O Exército federal está nas fronteiras de Tigray e retomou o controlo de várias posições anteriormente nas mãos das forças da TPLF em Amhara e Afar. Centra atualmente a sua intervenção na força aérea.Bombardeamentos aéreos
Dezenas de milhares de pessoas já morreram nos combates e milhões de outras abandonaram casa e campos e refugiaram-se junto de ONG's. Além da guerra e das doenças enfretam a ameaça da fome, devido ao fracasso das colheitas e à expulsão das organizações internacionais de auxílio.

Segunda-feira passada um ataque aéreo na região matou pelo menos 17 pessoas, na sua maioria mulheres, e feriu dezenas de outras na cidade de mai Tsebri, afirmaram duas fontes humanitárias locais à Agência Reuters, citando testemunhos e autoridades regionais.

As Forças Armadas etíopes recusaram comentar o incidente. Como regra, Adis Abeba nega quaisquer ataques a forças civis no conflito de 14 meses contra as forças da TPLF.


Na sexta-feira passada um outro bombardeamento aéreo tirou a vida a 56 pessoas num campo de deslocados no Tigray, ferindo outras três dezenas, incluindo crianças.

O ataque levou o Presidente dos Estados Unidos, Joe Biden, a falar segunda-feira com o primeiro-ministro Abiy, sobre o sofrimento causado pelos bombardamentos às populações civis.

As Nações Unidas não têm conseguido confirmar as informações,
afirmou aos reporteres o porta-voz da organização, Stephane Dujarric, apontando a falta de comunicações na área. Dujarric exigiu a cessação imediata das hostilidades e o acesso pleno das organizações humanitárias à região.

Antes dos dois últimos bombardeamentos, pelo menos 146 pessoas foram mortas e 213 feridas em ataques aéreos no Tugray desde 18 de outubro de 2022, acusaram as agências humanitárias num relatório distribuído na semana passada.

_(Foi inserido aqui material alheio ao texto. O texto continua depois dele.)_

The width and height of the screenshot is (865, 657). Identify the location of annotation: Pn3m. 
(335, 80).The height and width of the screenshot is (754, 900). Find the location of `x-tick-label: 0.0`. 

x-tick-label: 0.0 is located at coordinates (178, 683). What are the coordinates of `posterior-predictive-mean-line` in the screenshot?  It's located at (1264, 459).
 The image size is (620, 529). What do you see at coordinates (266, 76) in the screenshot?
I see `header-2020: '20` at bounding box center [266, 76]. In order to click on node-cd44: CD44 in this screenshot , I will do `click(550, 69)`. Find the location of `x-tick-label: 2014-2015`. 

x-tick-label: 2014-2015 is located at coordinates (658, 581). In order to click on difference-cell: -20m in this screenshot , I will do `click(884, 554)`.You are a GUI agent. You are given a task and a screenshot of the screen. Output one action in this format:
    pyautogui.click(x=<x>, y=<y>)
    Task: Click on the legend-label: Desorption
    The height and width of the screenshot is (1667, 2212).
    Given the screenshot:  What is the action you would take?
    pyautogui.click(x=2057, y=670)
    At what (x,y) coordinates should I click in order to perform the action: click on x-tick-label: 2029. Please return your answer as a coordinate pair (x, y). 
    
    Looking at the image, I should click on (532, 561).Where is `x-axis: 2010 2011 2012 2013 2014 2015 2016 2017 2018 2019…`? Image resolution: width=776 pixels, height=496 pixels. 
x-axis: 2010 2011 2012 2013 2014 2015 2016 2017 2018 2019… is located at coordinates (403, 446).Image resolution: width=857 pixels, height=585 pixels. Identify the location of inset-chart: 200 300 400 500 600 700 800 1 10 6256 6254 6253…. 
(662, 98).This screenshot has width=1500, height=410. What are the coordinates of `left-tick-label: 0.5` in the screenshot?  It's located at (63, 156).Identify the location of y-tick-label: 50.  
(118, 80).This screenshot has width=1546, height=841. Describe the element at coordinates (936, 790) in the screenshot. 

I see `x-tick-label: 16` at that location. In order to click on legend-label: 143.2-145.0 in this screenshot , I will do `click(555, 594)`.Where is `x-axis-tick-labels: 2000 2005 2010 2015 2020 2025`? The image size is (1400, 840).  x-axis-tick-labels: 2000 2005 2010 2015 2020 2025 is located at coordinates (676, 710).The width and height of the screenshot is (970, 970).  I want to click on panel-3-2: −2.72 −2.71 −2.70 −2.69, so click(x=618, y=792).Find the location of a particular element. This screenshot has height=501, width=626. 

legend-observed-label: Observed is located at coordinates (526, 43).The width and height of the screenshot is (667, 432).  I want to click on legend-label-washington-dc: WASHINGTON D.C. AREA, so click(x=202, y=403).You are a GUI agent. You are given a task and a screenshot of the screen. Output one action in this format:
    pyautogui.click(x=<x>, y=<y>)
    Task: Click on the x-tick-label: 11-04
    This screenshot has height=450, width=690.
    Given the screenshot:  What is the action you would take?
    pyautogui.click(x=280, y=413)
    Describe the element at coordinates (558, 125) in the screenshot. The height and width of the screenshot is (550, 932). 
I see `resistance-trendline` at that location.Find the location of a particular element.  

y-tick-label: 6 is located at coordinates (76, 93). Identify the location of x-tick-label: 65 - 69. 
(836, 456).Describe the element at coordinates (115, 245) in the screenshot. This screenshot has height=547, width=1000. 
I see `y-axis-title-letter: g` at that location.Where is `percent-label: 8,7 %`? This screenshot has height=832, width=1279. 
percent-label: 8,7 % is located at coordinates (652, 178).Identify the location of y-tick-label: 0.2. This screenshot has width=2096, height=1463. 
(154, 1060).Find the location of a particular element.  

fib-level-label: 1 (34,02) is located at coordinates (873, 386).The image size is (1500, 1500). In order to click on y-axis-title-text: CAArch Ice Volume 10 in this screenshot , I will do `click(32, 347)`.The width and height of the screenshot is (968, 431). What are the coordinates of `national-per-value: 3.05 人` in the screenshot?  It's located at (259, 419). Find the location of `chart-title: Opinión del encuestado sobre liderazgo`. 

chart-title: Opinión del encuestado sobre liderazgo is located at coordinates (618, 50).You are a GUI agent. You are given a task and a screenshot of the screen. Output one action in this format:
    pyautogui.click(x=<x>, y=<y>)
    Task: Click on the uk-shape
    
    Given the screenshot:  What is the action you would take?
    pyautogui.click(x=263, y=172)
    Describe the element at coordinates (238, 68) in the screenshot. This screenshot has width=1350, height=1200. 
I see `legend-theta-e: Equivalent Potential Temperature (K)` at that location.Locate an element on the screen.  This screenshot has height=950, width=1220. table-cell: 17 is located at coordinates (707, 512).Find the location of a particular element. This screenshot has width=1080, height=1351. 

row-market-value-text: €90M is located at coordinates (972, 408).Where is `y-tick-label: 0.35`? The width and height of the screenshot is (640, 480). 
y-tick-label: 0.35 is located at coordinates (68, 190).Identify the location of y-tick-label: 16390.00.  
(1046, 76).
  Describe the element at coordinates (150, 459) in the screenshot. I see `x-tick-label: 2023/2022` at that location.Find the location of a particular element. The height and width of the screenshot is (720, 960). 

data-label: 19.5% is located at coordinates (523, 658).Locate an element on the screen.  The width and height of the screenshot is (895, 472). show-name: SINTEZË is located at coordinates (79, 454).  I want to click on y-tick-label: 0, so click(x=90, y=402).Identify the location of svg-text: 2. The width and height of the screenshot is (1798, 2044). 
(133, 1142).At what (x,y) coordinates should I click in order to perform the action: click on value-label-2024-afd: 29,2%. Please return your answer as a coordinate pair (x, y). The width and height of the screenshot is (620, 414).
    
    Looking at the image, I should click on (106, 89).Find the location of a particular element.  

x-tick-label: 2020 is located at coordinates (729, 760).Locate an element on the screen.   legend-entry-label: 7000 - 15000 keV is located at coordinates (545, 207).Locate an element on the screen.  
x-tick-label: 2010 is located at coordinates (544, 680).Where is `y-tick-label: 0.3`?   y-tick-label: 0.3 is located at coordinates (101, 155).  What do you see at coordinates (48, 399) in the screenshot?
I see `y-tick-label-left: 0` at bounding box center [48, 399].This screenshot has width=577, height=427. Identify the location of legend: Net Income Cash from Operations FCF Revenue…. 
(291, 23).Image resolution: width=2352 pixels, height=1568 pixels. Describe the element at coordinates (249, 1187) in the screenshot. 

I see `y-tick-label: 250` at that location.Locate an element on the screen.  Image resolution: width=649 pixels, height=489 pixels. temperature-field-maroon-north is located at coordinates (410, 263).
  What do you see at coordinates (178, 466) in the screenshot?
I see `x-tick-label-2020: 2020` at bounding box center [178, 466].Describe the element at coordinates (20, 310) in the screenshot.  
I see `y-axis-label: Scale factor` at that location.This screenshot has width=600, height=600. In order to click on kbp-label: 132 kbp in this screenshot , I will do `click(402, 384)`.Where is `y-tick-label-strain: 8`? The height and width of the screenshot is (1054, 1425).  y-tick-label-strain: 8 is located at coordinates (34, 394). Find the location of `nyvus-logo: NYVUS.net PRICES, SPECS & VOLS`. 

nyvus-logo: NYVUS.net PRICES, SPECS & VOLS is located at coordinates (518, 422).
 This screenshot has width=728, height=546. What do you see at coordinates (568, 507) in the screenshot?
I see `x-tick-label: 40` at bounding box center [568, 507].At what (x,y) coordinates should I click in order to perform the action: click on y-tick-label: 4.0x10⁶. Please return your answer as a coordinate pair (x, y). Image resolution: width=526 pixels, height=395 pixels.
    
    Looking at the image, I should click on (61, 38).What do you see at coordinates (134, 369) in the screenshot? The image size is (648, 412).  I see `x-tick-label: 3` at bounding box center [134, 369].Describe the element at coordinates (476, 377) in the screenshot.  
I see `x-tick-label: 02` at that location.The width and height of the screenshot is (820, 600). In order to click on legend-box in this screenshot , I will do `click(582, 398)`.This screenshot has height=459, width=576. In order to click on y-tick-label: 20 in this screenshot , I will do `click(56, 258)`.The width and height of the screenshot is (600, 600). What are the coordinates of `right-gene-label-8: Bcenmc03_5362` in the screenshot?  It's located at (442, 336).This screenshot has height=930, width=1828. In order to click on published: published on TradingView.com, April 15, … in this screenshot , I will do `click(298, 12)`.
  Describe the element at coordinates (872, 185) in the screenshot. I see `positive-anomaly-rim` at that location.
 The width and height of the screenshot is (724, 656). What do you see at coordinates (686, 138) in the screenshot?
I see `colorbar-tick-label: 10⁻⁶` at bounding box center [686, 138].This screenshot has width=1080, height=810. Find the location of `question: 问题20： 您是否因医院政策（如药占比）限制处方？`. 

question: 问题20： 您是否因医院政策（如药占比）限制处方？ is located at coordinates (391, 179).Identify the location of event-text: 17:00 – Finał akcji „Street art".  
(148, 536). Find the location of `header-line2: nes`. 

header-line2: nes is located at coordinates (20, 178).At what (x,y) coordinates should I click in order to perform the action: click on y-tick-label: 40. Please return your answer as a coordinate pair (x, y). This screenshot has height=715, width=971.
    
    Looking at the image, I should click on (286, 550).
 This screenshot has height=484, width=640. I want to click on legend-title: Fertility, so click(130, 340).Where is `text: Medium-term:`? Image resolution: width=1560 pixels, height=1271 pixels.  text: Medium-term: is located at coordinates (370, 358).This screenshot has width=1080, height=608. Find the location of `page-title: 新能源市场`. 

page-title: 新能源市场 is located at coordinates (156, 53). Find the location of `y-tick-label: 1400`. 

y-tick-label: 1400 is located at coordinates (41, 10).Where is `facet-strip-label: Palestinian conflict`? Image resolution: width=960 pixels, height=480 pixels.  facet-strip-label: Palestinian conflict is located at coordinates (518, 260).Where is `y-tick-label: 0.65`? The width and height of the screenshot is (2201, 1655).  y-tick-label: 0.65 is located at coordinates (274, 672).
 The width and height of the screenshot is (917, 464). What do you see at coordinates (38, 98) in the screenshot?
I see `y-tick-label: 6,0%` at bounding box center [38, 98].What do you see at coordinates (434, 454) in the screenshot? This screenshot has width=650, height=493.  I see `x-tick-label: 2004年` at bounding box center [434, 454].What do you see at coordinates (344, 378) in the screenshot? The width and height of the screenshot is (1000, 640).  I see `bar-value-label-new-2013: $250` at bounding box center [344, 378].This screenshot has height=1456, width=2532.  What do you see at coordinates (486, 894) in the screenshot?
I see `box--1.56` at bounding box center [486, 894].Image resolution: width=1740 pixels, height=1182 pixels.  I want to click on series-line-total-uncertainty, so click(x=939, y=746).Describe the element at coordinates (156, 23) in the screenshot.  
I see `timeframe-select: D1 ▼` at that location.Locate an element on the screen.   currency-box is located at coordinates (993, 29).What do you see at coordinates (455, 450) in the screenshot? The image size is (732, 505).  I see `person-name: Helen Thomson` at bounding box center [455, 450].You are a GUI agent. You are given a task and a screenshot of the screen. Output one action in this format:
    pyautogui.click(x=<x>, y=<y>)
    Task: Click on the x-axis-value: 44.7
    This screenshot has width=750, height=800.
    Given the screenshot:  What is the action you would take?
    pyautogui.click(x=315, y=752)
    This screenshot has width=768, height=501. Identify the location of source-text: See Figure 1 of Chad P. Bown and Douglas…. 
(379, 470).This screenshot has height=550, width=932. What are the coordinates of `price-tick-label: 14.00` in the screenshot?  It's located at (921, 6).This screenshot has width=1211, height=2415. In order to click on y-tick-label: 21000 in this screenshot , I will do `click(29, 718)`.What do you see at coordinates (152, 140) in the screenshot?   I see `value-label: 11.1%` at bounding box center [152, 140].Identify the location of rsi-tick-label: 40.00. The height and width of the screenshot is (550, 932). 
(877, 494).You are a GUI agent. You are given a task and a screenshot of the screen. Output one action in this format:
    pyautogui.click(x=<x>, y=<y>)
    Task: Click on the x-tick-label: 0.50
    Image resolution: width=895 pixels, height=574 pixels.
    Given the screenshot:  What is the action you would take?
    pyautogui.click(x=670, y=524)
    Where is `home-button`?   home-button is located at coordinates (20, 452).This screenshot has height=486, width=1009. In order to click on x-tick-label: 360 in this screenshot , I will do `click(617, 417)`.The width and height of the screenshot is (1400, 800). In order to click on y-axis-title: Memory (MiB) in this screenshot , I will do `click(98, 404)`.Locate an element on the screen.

Sexta-feira passada, naquilo que chamou um apelo ao diálogo com os seus opositores para fomentar a reconciliação, o Governo etíope libertou vários líderes da oposição detidos, incluindo da TPLF.

Terça-feira, Dujarric reiterou o apelo do secretário-geral da ONU, António Guterres, para o fim dos combates no Tigray e para "todas as partes aderirem às suas obrigações ao abrigo da lei humanitária internacional".